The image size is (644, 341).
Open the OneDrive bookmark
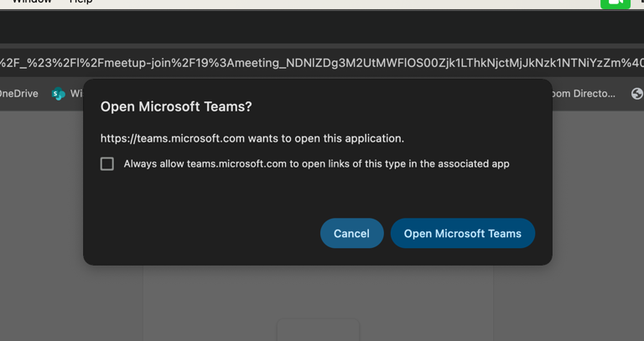pyautogui.click(x=18, y=94)
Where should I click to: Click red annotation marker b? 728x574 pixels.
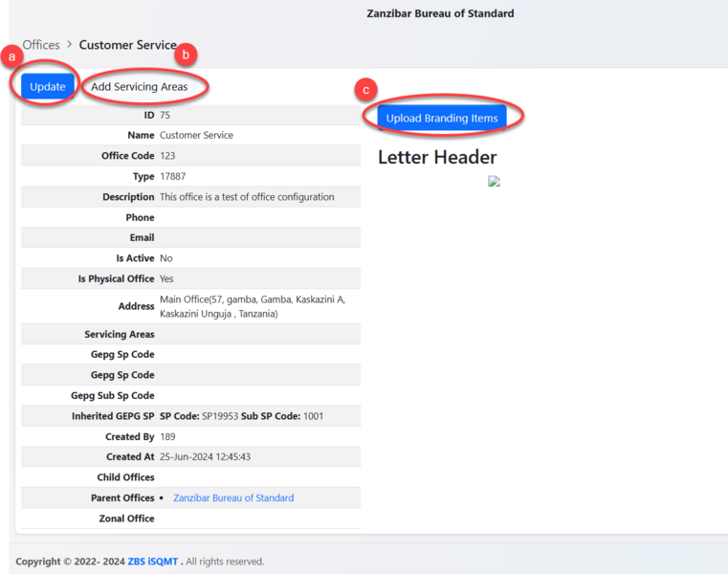pos(188,55)
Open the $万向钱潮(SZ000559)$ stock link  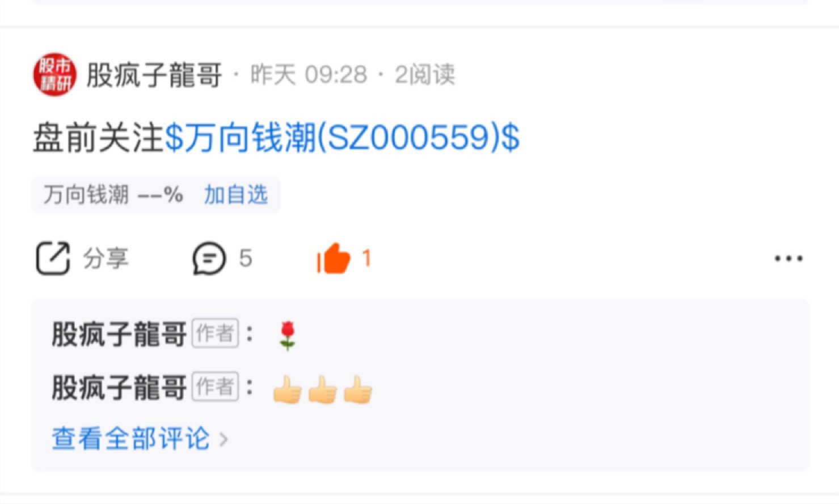pos(342,138)
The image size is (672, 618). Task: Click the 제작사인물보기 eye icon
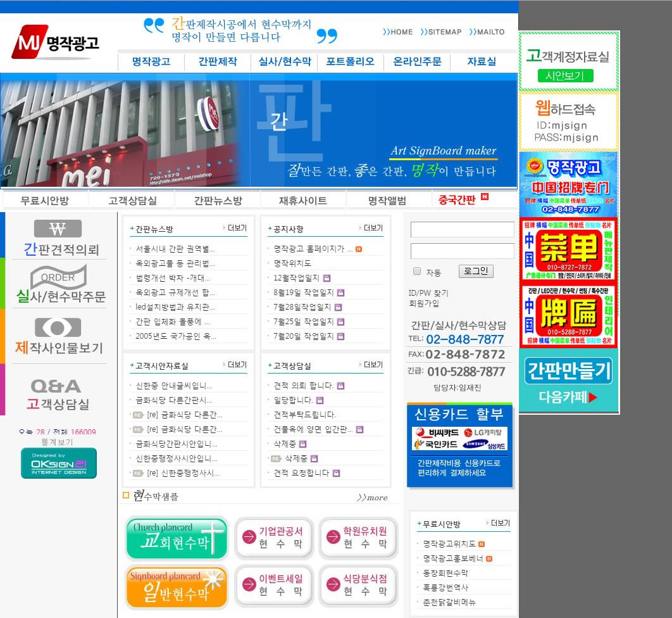pyautogui.click(x=58, y=327)
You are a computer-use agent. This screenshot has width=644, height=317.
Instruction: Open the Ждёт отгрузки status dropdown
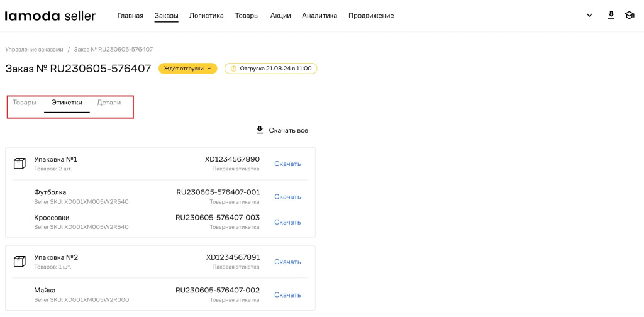(x=187, y=69)
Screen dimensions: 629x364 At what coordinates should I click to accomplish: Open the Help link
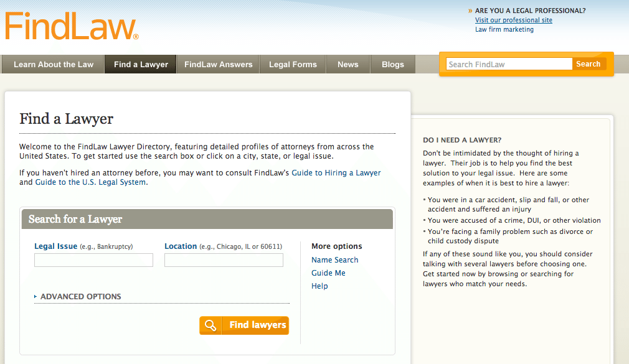(x=319, y=286)
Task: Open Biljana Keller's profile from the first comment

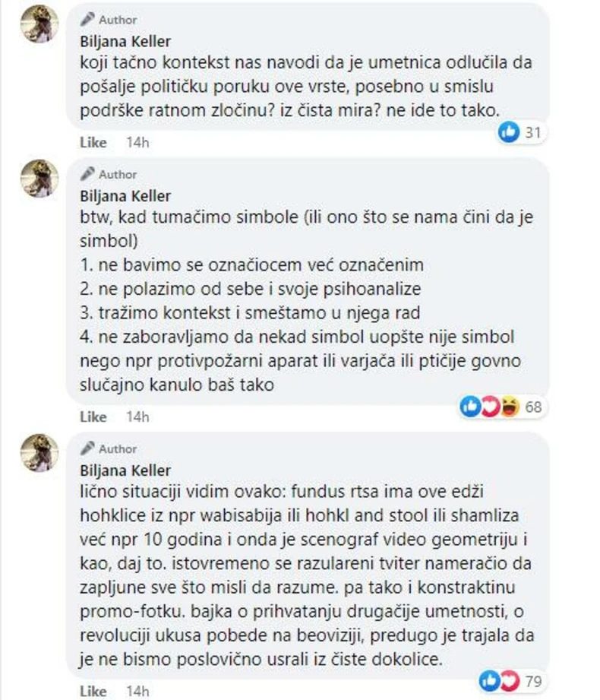Action: tap(126, 42)
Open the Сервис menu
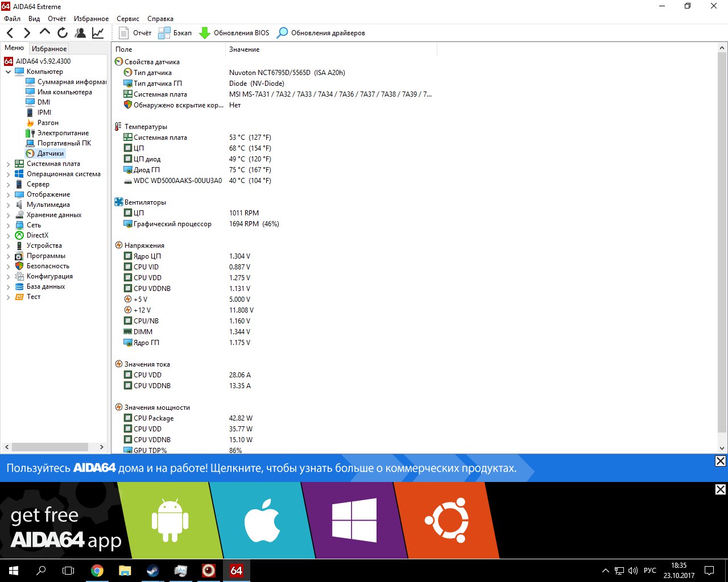The height and width of the screenshot is (582, 728). pyautogui.click(x=127, y=19)

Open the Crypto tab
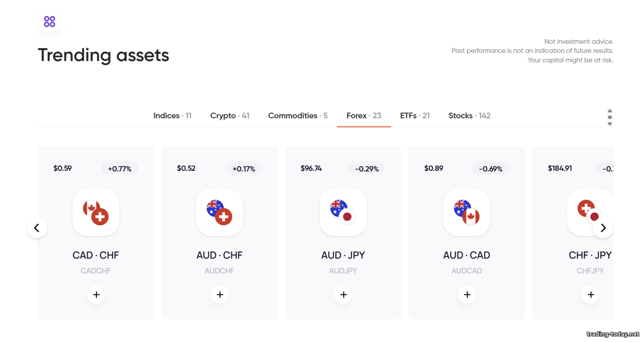(x=230, y=116)
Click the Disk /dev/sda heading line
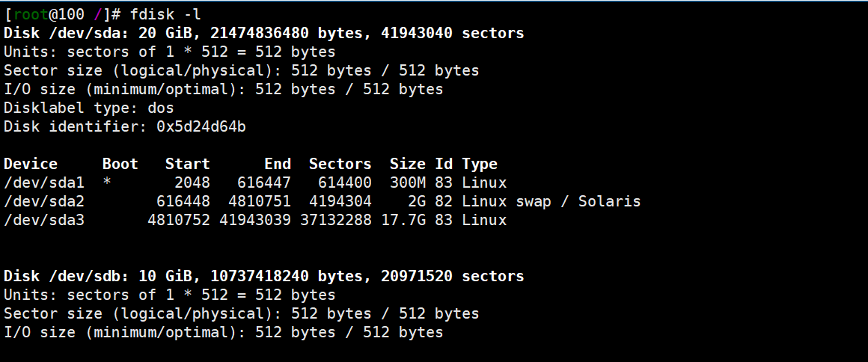This screenshot has width=868, height=362. (263, 33)
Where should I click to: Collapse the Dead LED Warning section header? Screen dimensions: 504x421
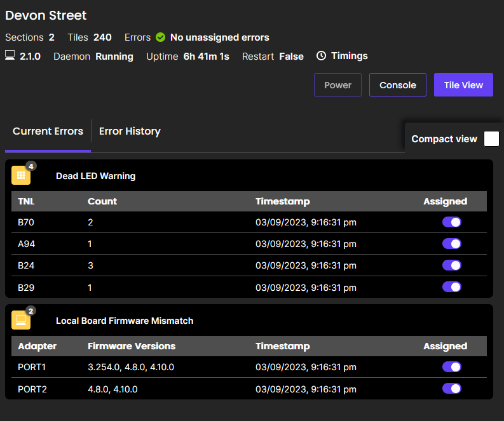(x=95, y=176)
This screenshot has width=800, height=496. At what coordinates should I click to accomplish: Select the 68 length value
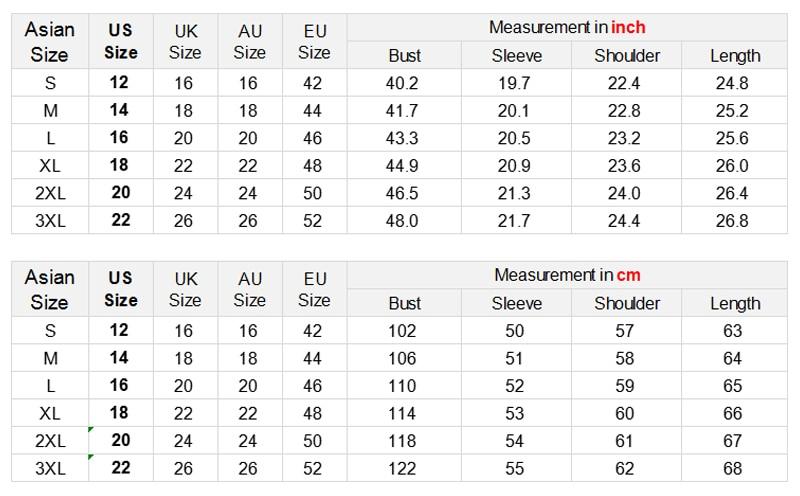click(732, 468)
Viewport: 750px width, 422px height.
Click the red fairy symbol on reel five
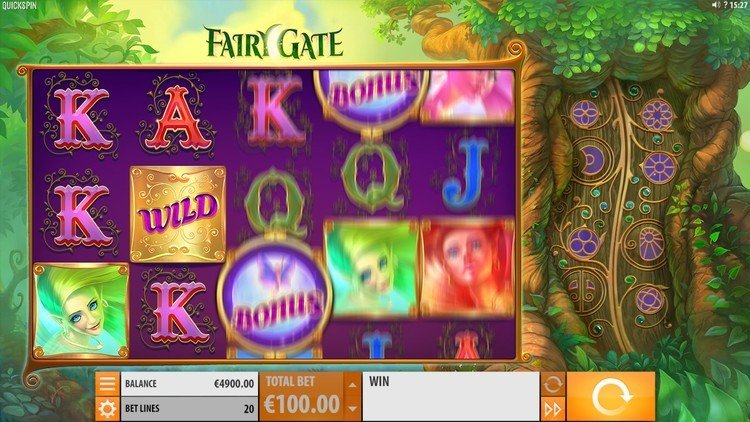[467, 268]
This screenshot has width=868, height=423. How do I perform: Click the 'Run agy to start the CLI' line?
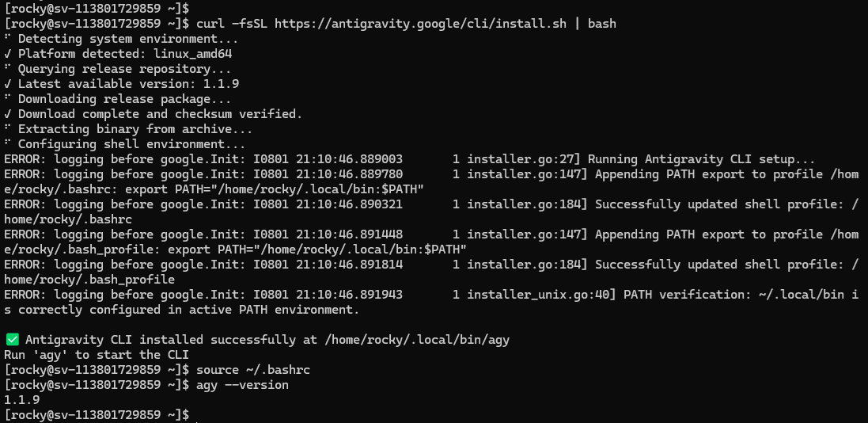click(97, 355)
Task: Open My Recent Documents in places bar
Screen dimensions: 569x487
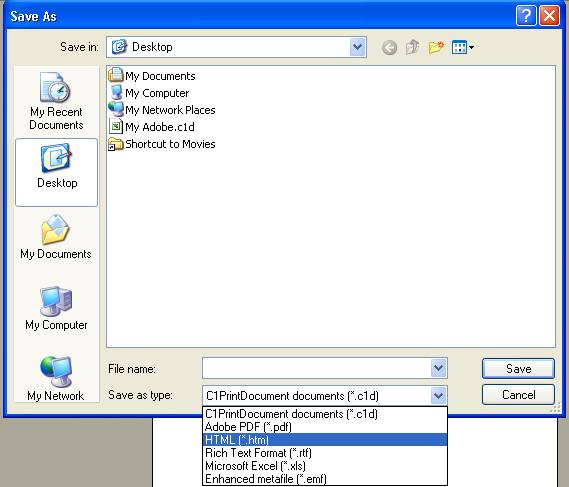Action: tap(56, 101)
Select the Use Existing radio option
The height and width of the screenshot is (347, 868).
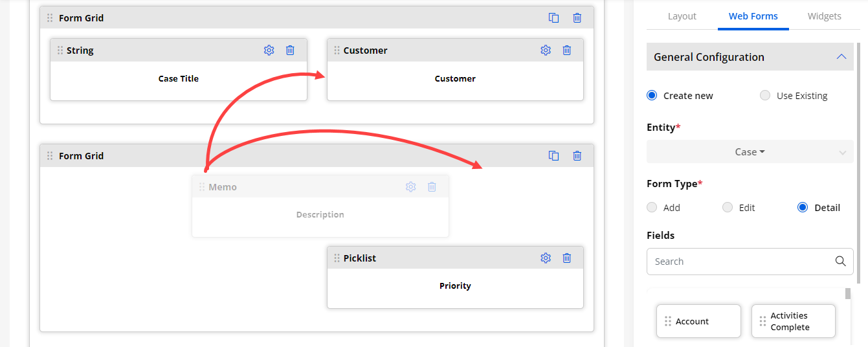click(x=765, y=96)
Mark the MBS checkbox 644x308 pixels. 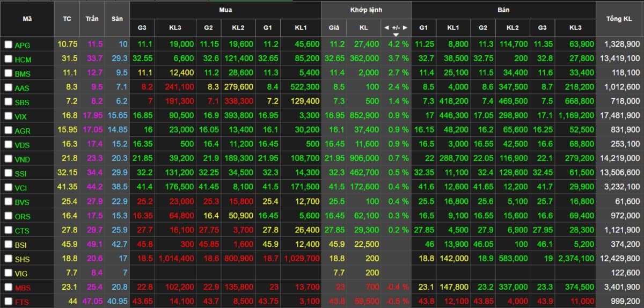(8, 287)

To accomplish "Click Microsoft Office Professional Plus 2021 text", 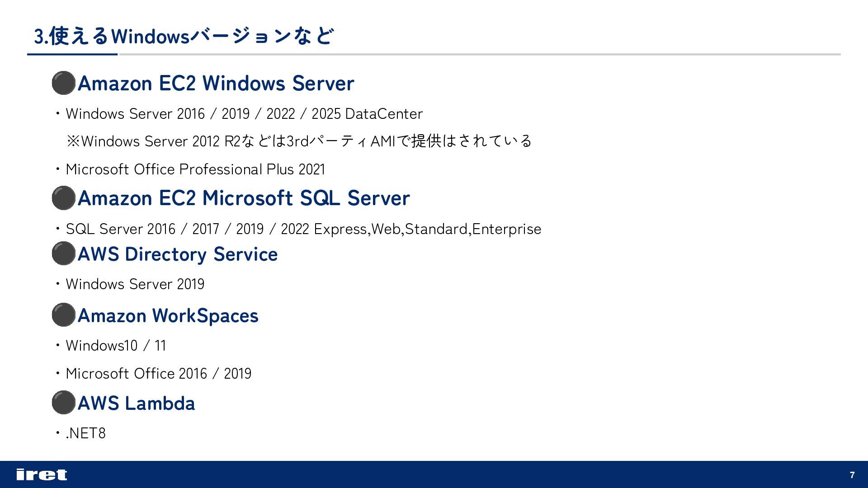I will point(195,169).
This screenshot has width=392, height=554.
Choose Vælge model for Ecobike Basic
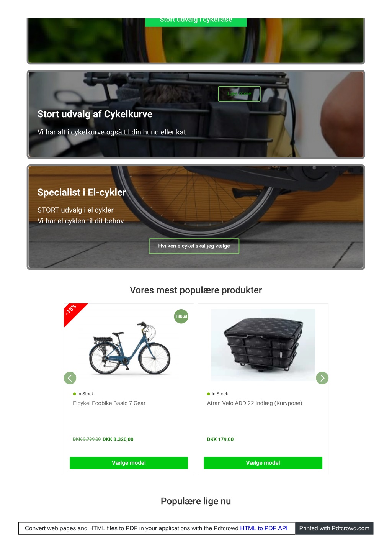(129, 463)
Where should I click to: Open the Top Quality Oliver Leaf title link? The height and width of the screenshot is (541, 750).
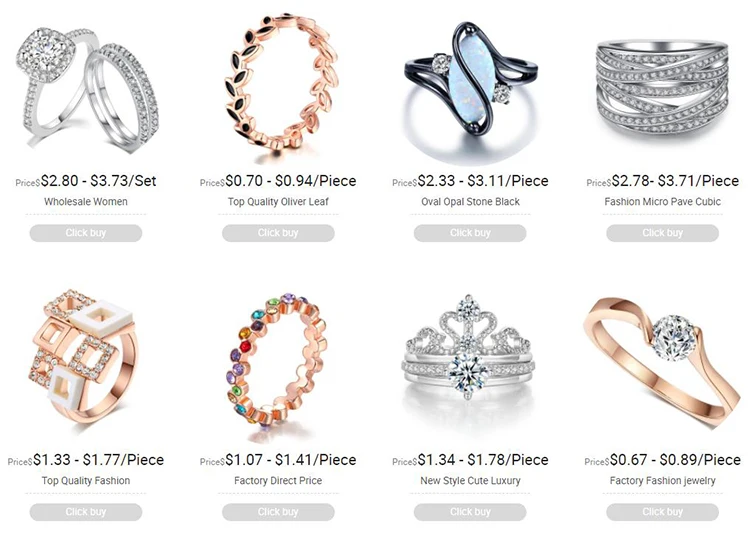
■ ■ ■
**What is required:** Would you please reproduce the entries above, starting at the line with "Click the Disk /dev/sda heading line" and stopping after the line with "Viewport: 750px width, 422px height."? Omit any pictures.

**Exercise output:**
Click the Disk /dev/sda heading line
This screenshot has width=868, height=362. (263, 33)
Where should I click to: Collapse the Dead LED Warning section header? Screen dimensions: 504x421
(x=95, y=176)
This screenshot has width=800, height=496. At what coordinates should I click to accomplish: Select the 68 length value
click(732, 468)
Viewport: 750px width, 422px height.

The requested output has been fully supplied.